Hypoventilation and hyperventilation syndromes
Also known as:
Congeital central hypoventilation syndrom, CCHS, Late onset congenital central hypoventilation syndrome, LO-CCHS, Haddad syndrome, HVS
Providence Pulmonary and Critical Care Medicine
Congenital central hypoventilation syndrome (CCHS) is a rare disorder of respiratory control with autonomic nervous system dysregulation (ANSD). The autonomic nervous system is the portion of the nervous system that controls or regulates certain involuntary body functions including heart rate, blood pressure, temperature regulation, breathing, bowel and bladder control and more. Impaired breathing regulation (respiratory control) is the hallmark of CCHS.
Individuals with CCHS typically present in the newborn period with inadequate shallow breathing (alveolar hypoventilation) during sleep and, in more severely affected individuals, during wakefulness and sleep. Breathing complications occur despite the lungs and airways being normal.

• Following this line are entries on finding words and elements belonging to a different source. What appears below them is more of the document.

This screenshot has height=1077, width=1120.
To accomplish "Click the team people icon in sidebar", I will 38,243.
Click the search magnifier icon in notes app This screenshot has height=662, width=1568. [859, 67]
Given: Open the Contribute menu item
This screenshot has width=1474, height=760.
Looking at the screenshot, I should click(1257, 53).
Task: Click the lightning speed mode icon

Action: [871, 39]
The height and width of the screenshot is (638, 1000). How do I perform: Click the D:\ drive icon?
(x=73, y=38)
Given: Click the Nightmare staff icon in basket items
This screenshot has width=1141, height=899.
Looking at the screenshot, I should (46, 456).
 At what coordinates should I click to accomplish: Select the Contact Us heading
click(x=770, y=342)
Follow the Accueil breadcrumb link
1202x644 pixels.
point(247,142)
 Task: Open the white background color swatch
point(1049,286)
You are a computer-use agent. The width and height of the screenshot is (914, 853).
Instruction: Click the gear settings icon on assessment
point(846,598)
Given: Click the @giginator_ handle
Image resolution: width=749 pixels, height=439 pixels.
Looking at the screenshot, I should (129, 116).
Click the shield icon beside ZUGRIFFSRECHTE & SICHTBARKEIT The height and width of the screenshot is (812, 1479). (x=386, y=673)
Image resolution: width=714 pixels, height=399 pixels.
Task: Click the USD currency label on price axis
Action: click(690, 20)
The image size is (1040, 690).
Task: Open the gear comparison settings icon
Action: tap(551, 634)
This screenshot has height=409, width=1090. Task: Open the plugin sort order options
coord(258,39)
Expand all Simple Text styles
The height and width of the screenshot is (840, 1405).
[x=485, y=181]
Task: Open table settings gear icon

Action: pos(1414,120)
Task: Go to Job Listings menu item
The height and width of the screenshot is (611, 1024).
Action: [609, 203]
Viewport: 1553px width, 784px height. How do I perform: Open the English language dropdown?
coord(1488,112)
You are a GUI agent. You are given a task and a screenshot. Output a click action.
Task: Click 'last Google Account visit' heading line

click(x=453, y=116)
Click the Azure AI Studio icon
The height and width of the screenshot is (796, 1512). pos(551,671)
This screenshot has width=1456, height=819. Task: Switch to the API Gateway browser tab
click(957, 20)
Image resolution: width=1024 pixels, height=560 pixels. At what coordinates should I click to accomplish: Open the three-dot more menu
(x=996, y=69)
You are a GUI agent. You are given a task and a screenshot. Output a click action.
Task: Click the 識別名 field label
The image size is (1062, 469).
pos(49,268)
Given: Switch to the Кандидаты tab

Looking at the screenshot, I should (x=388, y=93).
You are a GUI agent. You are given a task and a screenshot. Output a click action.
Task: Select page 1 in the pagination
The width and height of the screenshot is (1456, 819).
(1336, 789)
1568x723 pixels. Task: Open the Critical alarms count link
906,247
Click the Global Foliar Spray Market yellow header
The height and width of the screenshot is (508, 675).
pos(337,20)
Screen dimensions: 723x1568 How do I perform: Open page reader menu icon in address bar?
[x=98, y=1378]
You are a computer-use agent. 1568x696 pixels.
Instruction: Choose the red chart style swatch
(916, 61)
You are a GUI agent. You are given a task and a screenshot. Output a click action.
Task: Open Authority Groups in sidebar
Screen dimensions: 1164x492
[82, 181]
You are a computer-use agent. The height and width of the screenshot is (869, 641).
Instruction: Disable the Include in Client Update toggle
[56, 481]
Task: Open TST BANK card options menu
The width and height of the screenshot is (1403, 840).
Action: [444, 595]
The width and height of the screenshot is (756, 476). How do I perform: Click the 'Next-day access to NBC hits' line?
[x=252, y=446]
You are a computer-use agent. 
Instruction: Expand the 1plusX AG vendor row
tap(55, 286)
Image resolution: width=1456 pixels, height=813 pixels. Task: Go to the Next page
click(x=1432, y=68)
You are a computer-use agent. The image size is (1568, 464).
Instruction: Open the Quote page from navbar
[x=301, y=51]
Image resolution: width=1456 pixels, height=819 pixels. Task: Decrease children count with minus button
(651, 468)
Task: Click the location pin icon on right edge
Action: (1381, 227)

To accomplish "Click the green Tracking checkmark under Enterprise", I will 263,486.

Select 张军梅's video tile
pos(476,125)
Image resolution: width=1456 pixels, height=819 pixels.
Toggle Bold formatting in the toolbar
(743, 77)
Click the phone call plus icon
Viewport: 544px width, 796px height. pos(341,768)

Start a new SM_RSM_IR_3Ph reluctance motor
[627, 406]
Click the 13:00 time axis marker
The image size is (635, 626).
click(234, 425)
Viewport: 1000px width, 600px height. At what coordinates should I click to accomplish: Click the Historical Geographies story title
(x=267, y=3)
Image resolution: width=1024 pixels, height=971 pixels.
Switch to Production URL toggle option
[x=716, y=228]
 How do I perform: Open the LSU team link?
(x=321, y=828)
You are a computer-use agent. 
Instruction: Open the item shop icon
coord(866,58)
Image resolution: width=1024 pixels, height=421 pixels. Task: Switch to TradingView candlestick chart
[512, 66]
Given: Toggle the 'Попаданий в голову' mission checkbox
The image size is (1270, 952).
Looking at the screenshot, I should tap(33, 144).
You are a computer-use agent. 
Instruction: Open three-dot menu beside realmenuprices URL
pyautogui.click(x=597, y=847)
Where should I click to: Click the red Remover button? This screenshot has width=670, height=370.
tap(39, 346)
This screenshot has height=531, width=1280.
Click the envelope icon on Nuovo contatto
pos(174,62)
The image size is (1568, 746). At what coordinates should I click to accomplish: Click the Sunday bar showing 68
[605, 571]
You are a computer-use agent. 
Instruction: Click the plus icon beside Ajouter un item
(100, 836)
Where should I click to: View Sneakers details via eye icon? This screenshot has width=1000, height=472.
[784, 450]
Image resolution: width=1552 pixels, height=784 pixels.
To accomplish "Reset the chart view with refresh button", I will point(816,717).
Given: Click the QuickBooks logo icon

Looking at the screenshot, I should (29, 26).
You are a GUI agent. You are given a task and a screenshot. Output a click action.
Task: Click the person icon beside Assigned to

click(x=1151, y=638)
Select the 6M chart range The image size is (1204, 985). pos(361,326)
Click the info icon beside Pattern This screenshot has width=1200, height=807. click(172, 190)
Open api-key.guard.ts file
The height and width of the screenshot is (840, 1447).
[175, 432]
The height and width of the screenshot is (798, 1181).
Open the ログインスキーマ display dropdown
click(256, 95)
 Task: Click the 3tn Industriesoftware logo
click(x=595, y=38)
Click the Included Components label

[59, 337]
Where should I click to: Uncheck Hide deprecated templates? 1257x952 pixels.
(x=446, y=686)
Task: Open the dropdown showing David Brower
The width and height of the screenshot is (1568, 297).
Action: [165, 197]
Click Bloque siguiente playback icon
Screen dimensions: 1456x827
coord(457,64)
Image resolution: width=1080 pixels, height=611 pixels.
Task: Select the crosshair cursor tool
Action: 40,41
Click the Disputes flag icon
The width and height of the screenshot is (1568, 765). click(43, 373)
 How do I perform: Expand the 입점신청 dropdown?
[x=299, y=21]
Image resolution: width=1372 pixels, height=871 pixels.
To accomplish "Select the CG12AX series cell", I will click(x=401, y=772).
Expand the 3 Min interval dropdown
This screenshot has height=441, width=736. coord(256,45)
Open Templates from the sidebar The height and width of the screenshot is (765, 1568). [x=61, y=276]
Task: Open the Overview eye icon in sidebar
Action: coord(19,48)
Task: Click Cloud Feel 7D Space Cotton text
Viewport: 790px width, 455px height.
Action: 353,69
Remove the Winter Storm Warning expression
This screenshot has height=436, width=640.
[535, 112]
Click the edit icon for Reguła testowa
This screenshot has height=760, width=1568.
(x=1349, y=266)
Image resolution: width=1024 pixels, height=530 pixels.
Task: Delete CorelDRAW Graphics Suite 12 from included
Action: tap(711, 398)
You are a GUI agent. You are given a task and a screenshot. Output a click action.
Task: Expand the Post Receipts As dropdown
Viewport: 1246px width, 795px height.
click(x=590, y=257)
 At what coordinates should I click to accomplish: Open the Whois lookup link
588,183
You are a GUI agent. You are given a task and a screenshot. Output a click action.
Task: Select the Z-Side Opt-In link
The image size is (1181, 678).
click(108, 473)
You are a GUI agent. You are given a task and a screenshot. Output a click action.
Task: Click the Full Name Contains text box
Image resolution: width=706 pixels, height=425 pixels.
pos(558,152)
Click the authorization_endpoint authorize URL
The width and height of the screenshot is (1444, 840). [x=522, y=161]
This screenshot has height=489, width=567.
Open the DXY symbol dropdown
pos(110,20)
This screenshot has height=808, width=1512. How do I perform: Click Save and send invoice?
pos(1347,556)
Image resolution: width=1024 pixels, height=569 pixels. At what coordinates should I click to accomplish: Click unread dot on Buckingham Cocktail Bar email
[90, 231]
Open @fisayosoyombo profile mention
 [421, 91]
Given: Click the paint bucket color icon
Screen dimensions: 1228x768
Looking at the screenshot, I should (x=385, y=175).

A growing number of individuals are now being identified who present in later infancy, childhood or even adulthood and are called Late Onset Congenital Central Hypoventilation Syndrome (LO-CCHS).
Symptoms of hyperventilation usually last 20 to 30 minutes and may include:
- Feeling anxious, nervous or tense
- Frequent sighing or yawning
- Feeling that you can't get enough air (air hunger) or need to sit up to breathe.
- A pounding and racing heartbeat
- Problems with balance, lightheadedness or vertigo
- Numbness or tingling in the hands, feet or around the mouth
- Chest tightness, fullness, pressure, tenderness or pain
Hyperventilation is not a disease, but you may need to be checked by your doctor if you have repeated episodes of hyperventilation symptoms. If you have recurring symptoms, you might be diagnosed with a condition called hyperventilation syndrome (HVS).